With a $350 million target size, the Toesca Permanent Crops II (TPC II) fund will invest in a diversified portfolio of permanent crops throughout Latin America, including Chile and Peru. To kick off the investment strategy, Toesca and Astarte have earmarked $45 million in sponsor capital.
The portfolio seeks to deliver financial returns through high-performance orchards comprising strategically chosen species, all of which must meet high operational, environmental and social standards, according to the announcement. With an initial focus on permanent crops, TPC II will begin making investments in early 2025. Permanent crops are experiencing heightened demand amid a change in consumer preferences toward better eating habits and sustainable goals around food security.
Together, Toesca and Astarte form a powerhouse for regenerative ag investing, overseeing more than 82,000 hectares (202,626 acres) of natural capital assets across South America. Both firms boast proven track records of attractive financial returns, carbon sequestration, and positive environmental and social impacts. Latin America contributes 16 percent of global food and ag exports and is considered a major player in global food security. However, the region is also vulnerable to the impact of climate change, making regenerative ag practices that much more critical for Latin American growers.
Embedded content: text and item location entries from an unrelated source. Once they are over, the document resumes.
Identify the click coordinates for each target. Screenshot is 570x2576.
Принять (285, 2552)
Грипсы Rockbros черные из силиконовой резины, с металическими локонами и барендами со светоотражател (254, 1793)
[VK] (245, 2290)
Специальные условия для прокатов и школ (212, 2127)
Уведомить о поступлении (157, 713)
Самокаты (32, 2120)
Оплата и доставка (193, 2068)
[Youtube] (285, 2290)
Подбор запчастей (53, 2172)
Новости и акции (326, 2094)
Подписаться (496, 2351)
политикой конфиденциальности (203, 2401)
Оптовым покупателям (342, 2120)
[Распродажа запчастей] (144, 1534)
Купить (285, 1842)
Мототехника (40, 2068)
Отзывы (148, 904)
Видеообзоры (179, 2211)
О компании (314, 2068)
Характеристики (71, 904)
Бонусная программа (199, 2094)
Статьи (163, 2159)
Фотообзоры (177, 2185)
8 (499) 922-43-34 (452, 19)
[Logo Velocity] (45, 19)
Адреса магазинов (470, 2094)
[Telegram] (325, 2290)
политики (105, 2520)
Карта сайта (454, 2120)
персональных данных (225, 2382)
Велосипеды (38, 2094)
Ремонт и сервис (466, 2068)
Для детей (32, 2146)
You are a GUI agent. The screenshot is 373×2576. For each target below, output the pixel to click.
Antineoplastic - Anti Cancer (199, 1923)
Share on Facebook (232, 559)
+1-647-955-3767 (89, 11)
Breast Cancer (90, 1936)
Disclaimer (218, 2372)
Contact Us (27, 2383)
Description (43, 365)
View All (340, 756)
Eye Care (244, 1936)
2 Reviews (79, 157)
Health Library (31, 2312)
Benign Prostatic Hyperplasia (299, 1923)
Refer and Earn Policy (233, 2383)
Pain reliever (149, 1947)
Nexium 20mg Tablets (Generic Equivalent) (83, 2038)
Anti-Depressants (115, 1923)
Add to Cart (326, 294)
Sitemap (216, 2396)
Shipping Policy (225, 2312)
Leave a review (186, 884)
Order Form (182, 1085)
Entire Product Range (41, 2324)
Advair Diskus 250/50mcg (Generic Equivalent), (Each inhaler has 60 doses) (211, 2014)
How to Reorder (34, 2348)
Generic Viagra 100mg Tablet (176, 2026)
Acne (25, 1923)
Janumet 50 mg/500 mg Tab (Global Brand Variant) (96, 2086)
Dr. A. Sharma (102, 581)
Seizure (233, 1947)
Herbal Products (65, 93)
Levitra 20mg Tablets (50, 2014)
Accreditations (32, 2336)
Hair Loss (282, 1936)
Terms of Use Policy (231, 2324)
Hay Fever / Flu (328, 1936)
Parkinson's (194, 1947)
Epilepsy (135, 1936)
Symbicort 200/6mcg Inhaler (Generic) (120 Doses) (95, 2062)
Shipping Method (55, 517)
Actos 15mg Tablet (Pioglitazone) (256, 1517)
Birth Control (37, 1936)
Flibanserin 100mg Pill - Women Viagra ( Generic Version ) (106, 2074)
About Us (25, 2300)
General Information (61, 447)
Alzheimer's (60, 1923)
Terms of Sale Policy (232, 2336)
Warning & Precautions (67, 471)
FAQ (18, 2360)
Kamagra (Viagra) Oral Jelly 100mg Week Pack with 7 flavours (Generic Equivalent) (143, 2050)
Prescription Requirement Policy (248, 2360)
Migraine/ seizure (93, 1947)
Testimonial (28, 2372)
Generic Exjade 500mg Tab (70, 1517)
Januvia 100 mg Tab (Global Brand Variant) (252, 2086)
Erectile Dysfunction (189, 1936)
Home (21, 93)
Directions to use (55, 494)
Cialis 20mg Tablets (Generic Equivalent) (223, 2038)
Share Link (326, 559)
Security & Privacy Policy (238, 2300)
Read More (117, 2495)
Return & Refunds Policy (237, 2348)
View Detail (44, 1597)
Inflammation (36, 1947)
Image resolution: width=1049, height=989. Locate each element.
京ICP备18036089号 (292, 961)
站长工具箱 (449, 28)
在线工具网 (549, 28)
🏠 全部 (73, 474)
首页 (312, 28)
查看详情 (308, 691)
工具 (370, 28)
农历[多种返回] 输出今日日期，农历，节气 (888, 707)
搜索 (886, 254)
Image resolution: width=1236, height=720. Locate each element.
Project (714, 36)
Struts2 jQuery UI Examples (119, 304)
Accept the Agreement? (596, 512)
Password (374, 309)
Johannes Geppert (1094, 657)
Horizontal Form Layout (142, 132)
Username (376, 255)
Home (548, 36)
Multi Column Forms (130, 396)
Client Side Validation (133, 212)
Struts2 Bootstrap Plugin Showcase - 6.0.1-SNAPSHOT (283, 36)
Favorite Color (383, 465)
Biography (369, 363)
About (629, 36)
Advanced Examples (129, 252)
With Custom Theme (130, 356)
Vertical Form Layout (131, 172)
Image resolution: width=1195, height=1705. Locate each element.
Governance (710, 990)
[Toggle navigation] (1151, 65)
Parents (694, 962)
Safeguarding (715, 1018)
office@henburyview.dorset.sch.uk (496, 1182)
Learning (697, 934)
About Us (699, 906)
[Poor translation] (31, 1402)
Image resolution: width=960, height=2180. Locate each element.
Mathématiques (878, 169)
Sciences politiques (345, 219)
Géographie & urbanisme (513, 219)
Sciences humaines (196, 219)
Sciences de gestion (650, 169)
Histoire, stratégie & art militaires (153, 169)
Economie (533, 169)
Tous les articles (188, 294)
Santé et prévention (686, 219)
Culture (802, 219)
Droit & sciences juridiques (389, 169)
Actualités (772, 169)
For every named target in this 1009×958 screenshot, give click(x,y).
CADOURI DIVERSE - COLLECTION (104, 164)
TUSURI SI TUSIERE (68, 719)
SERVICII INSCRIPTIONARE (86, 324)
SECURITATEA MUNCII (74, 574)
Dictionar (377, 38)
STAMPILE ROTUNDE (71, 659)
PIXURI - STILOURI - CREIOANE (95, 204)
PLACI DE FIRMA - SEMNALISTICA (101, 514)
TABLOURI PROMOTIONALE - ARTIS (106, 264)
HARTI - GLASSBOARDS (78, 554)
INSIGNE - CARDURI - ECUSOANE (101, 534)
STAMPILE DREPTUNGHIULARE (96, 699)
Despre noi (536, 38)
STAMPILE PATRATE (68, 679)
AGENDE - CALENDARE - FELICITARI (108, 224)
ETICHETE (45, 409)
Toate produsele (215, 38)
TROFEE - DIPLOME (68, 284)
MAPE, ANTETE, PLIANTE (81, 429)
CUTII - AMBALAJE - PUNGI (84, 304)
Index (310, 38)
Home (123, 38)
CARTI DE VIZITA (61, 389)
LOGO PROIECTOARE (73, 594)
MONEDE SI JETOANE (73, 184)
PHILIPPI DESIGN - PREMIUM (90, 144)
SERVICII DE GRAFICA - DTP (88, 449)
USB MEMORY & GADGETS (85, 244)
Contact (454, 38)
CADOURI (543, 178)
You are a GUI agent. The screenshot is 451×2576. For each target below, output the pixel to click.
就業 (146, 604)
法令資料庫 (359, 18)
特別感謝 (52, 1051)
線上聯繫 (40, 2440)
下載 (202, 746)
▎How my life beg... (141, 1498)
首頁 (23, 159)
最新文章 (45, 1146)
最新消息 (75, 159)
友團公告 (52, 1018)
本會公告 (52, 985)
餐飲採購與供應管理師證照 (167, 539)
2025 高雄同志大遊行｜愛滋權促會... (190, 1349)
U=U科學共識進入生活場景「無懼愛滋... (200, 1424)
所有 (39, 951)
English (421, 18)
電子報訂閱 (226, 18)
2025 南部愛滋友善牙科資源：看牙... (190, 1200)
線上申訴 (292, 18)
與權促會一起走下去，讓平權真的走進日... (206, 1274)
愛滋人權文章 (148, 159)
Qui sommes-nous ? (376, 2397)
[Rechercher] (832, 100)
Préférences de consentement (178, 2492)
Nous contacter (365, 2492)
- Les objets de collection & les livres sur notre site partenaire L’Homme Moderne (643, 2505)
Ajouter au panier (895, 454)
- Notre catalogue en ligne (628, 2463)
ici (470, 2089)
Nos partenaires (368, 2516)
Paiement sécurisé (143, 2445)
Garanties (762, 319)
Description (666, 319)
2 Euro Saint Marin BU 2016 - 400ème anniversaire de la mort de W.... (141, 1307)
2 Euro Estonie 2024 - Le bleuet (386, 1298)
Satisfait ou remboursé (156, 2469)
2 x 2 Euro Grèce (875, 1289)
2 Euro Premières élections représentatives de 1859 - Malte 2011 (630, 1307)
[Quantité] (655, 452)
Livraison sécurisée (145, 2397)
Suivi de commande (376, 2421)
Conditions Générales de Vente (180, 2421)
Toesca Asset Management CEO and Partner Carlos Saieh expressed his enthusiasm for the new fund, stating, “The combination of the natural competitive advantages of Chile and Peru for fruit production, along with the opportunity to provide counter-cyclical produce to the Northern Hemisphere, all within a dollarized industry, makes this investment case hard to beat compared to other alternatives. We’ve been carefully observing how institutional capital is starting to flow into the asset class in the region, and it is a wave that can only grow, further confirming our optimism about the future of this strategy.”
Astarte Capital Partners Co-Founder Teresa Farmaki, said, “Regenerative agriculture investments are an emerging sector with tremendous potential, acting as a crucial catalyst for sustainability and food security. Developing sustainable agricultural assets generates significant environmental and social benefits, perfectly aligning with our commitment to responsible business practices.”
Earlier this year, Astarte reached final close on an impact forestry fund with $325 million in assets under management, which aims to strengthen Paraguay’s economy through sustainable forestry, surpassing its original target of $200 million. The fund attracted investors from over two dozen countries across five continents, making it one of the biggest and most diverse capital pools ever formed in Paraguay.